Security law of Bangladesh

Special Powers Act, 1974 is an Act of parliament in Bangladesh. The law allows the government of Bangladesh to detain people indefinitely without bringing any formal charges against them.

==History==
The act was passed in 1974 to replace the Security Act of Pakistan 1952, the Public Safety Ordinance of 1958 and the Bangladesh Collaborators (Special Tribunals) Order, 1972. The law targets smuggling, hoarding, and damaging actions. The act allows the government to detain individuals on preventive ground. The Awami League dominated parliament in Bangladesh passed the law on 9 February 1974. The Awami League was criticised for passing the law. The law was opposed by Ataur Rahman Khan and Abdus Sattar. Individuals can be detained up to six months without being charged and indefinitely if endorsed by the advisory board constituted under the Act. The Bangladesh Nationalist Party maintained it when they came to power, despite having promised to remove it in their election manifesto. Sheikh Hasina called for its removal but after becoming prime minister called it useful.

In 1990, section 16(2) of the act was repealed through an amendment but the police were filing cases under the section into 2018. The High Court Division ordered the police to stop using the section since it was removed through an act of parliament.

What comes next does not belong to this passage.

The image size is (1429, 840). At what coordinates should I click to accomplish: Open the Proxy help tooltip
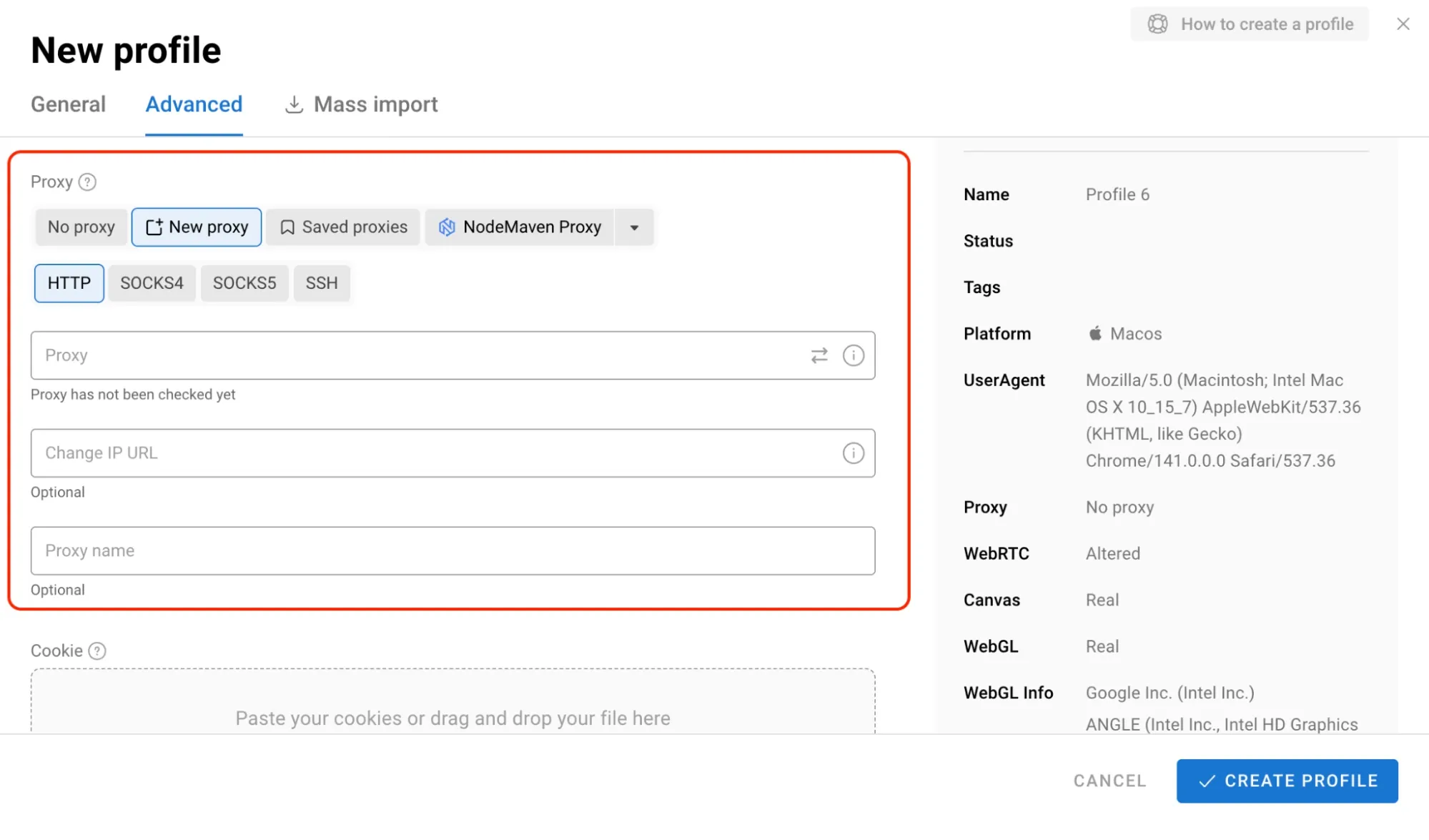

In December 2020, Bangladesh Police charged four persons under the act for vandalizing a statue of Sheikh Mujibur Rahman. In 2022, the government was asked to use the act to take action against food hoarding by traders.

== Criticism ==
In 2022, Bangladesh Jamaat-e-Islami has called for the repeal of the Special Powers Act, along with the Anti-Terrorism Act, 2009, and the Digital Security Act, 2018. The Bangladesh Nationalist Party has also demanded for the removal of the law. An editorial in the Daily Star described the act as "draconian", used by governments to harass their political opponents. Human Rights Watch has similarly urged the government to repeal the law, citing serious human right concerns.